Daß wir unser Licht nicht untern Scheffel zu stellen brauchen, haben die Delegiertenkonferenzen der letzten Monate erwiesen. Eine Aufzählung der vielen anderen Aktivitäten, die durch unsere Mitglieder, durch Leitungen oder einzelne Kollegen initiiert wurden, will ich unterlassen. Allein das Programm dieses Jahres, ablesbar am monatlichen Veranstaltungsplan, der in jedem Theater, das etwas auf sich hält, an sichtbarer Stelle aufgehängt ist und deutlich macht, was wann wo an Verbandsarbeit stattfindet, läßt das Maß an Angeboten für unsere Mitglieder und zugleich das Maß an Initiative, das unserer Organisation innewohnt, erkennen. Davon hier also nichts. Nichts auch von den Inhalten der Delegiertenkonferenzen, der Akzente und Gewichte ihrer Problemstellungen und Vorschläge.

__Gegebene Daten__.
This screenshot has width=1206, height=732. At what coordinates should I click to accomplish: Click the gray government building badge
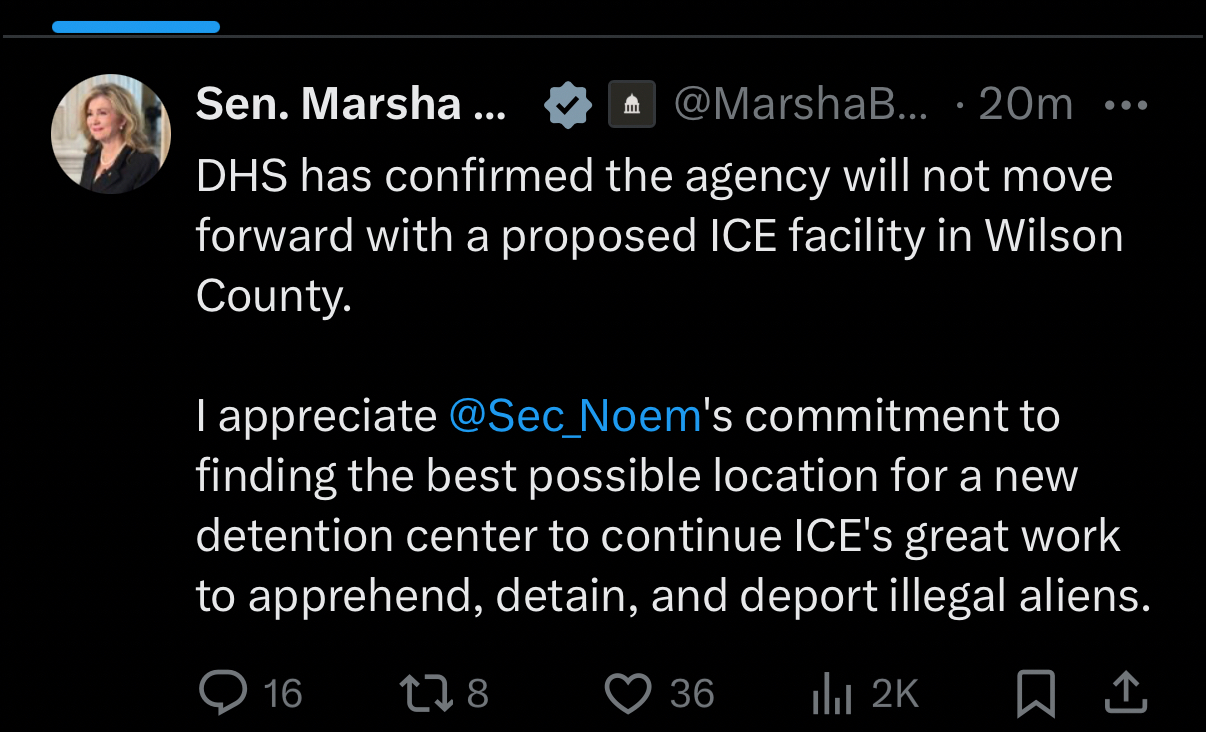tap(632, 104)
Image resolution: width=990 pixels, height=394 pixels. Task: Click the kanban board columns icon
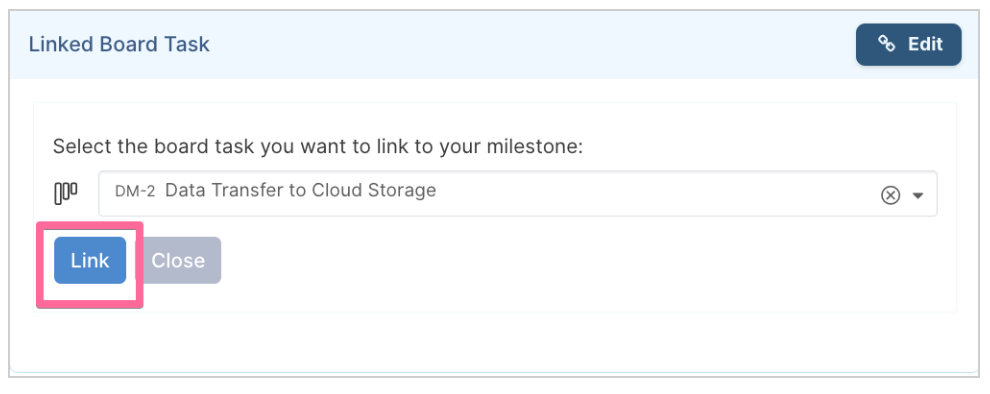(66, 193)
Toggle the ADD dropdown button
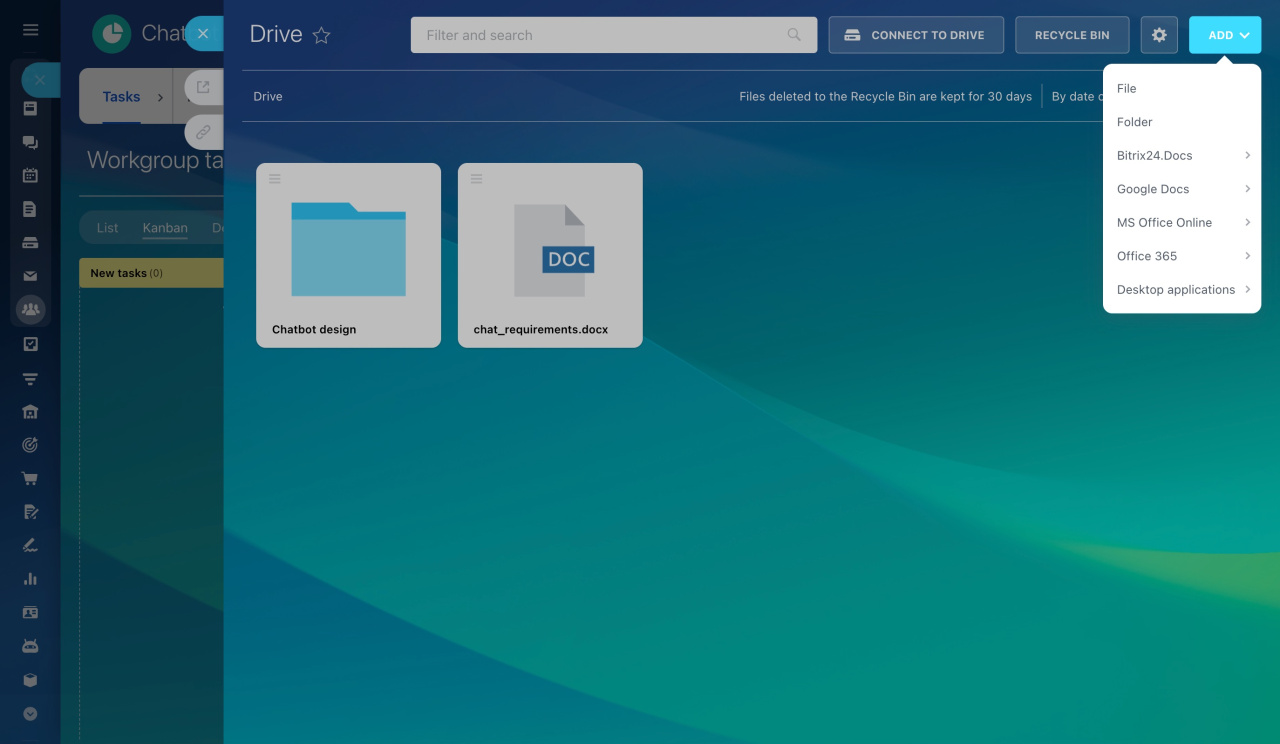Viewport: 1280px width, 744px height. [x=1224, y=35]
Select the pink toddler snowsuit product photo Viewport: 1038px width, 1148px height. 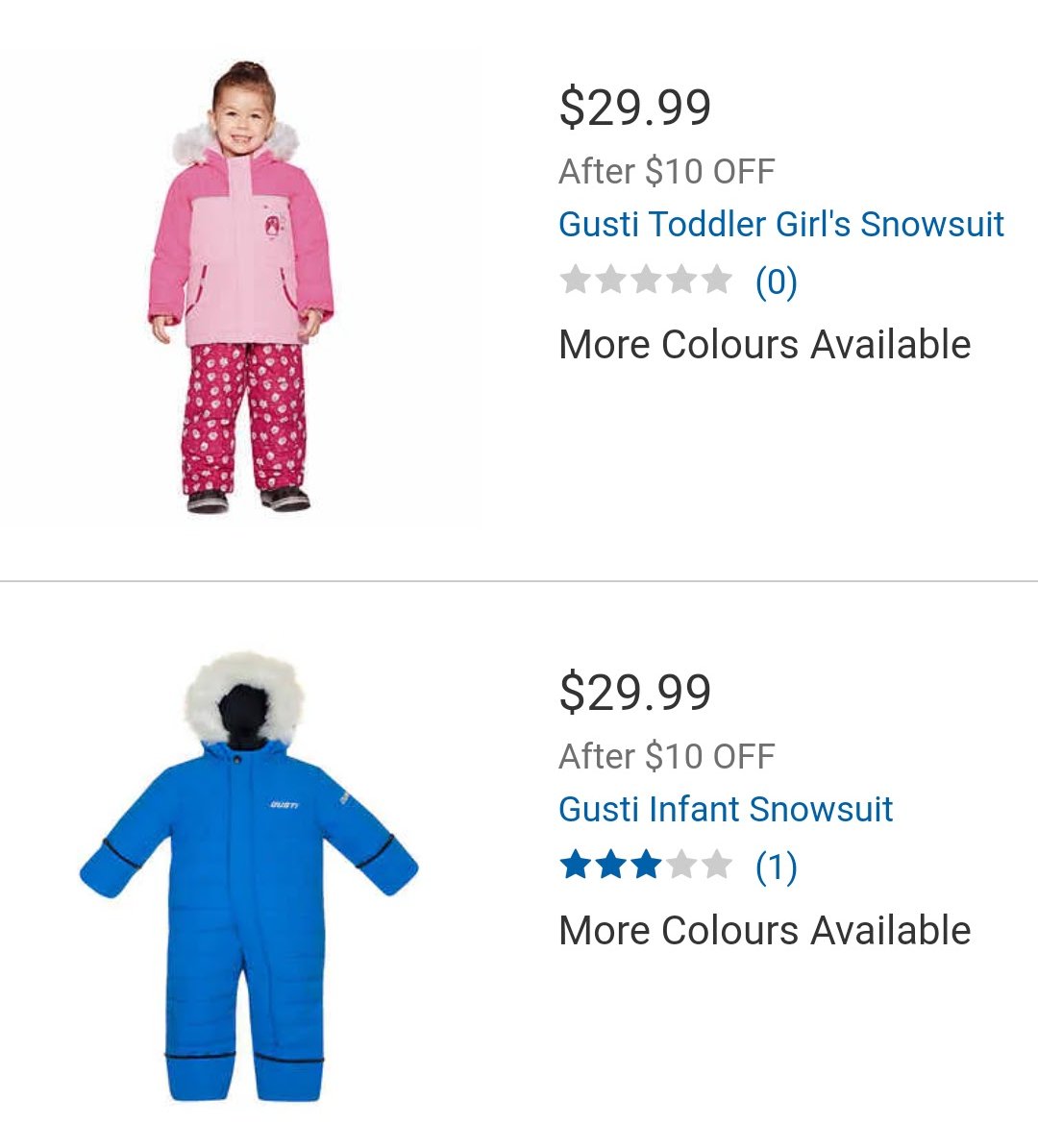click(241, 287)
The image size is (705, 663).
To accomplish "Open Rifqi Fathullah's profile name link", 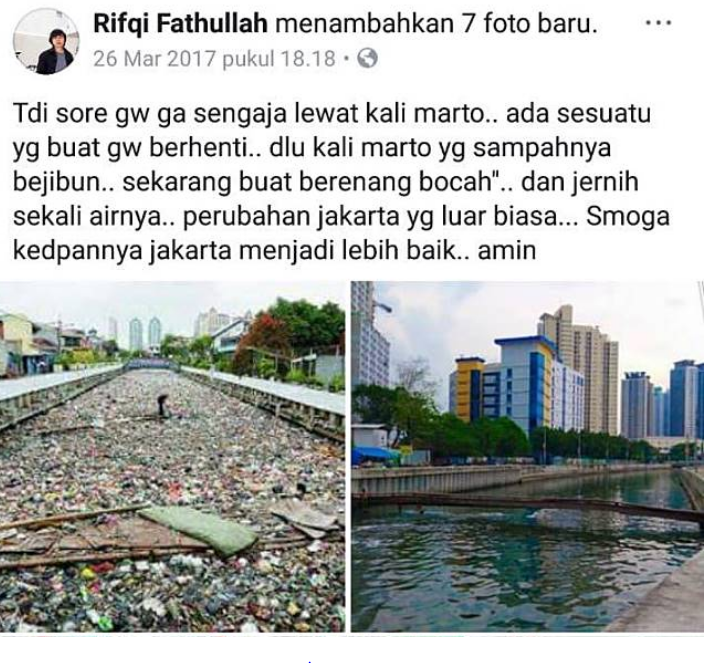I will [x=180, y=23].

__Aufgabenstellung__.
Schreiben Sie aus dem Text über die Verbandsarbeit den Abschnitt von „Daß wir unser“ bis „Problemstellungen und Vorschläge.“ wortgetreu ab.

__Schriftliche Antwort__.
Daß wir unser Licht nicht untern Scheffel zu stellen brauchen, haben die Delegiertenkonferenzen der letzten Monate erwiesen. Eine Aufzählung der vielen anderen Aktivitäten, die durch unsere Mitglieder, durch Leitungen oder einzelne Kollegen initiiert wurden, will ich unterlassen. Allein das Programm dieses Jahres, ablesbar am monatlichen Veranstaltungsplan, der in jedem Theater, das etwas auf sich hält, an sichtbarer Stelle aufgehängt ist und deutlich macht, was wann wo an Verbandsarbeit stattfindet, läßt das Maß an Angeboten für unsere Mitglieder und zugleich das Maß an Initiative, das unserer Organisation innewohnt, erkennen. Davon hier also nichts. Nichts auch von den Inhalten der Delegiertenkonferenzen, der Akzente und Gewichte ihrer Problemstellungen und Vorschläge.